Inspection : le Ford F-150 PowerBoost 2021 nous livre ses secrets

Publié le 9 mai 2021 dans Mécanique par Marc-André Gauthier

Voilà un véhicule qui était attendu! Baptisé PowerBoost, le Ford F-150 hybride amorce une nouvelle ère pour la catégorie de véhicules la plus vendue en Amérique du Nord, celle des camionnettes

Aveec une puissance de 430 chevaux et une consommation de carburant annoncée à moins de 10 L/100 km, ce premier Ford F-150 hybride ne manque pas d’arguments pour se faire valoir. Quand on le conduit, on est enchanté, mais mécaniquement, à quoi peut-on s’attendre? Pour en avoir le cœur net, l’équipe du Guide de l’auto l’a amené chez le mécano!

Une mécanique complexe

Quand on a ouvert le capot avec notre mécanicien Andy, celui-ci a laissé échapper un petit « oh boy! ». Le ton était donné.

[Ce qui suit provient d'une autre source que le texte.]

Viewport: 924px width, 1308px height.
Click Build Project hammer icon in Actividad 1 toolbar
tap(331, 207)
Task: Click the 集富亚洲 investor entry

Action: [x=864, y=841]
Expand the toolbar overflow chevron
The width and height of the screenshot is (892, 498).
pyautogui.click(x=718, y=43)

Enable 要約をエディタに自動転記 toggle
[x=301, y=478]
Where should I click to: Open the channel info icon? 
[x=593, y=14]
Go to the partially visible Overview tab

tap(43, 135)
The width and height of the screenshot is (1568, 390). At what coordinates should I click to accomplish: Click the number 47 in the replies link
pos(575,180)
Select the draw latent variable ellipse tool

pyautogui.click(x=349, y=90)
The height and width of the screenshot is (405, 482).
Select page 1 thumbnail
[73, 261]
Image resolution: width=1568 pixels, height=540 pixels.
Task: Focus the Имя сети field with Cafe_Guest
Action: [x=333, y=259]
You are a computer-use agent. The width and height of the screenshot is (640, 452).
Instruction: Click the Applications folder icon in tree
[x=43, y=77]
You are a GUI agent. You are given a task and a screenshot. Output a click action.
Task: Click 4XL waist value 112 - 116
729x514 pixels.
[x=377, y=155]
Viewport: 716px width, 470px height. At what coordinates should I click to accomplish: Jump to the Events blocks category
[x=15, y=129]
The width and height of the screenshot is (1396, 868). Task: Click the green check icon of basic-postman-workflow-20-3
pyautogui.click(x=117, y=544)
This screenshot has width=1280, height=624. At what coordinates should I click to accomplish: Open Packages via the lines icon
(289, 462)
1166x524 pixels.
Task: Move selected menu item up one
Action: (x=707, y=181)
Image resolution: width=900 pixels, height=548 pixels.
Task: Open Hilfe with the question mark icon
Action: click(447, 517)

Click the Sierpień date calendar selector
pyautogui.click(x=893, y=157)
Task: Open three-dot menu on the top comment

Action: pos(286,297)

La première chose que l’on remarque, c’est un système de refroidissement additionnel pour refroidir le système électrique.

Photo: Marc-André Gauthier

Il faut comprendre que Ford n’a pas réellement développé un nouveau moteur pour cette camionnette. On a littéralement pris le V6 biturbo de 3,5 litreset on lui a greffé un moteur électrique. On se retrouve ainsi avec une puissance combinée de 430 chevaux et 570 livres-pied de couple.

Malheureusement, le V6 de 3,5 litres n’est pas particulièrement apprécié par les mécaniciens. Il n’a pas une excellente réputation de fiabilité, et nombreux sont ceux qui ont recours à des dispositifs d’après-marché, notamment en ajoutant un catch can qui vient réduire le dépôt d’éléments contaminant dans le moteur. Pour la prochaine génération, Ford doit revoir son injection directe et la manière dont ses turbos recyclent les gaz d’échappement.

Si au moins on pouvait facilement travailler dessus, mais ce n’est pas le cas. Rien n’est accessible aisément et certaines réparations nécessitent même qu’on enlève la cabine… Ajoutez à ça un moteur électrique en parallèle, et c’est la fête, surtout quand on considère que travailler sur un moteur électrique requiert une formation précise.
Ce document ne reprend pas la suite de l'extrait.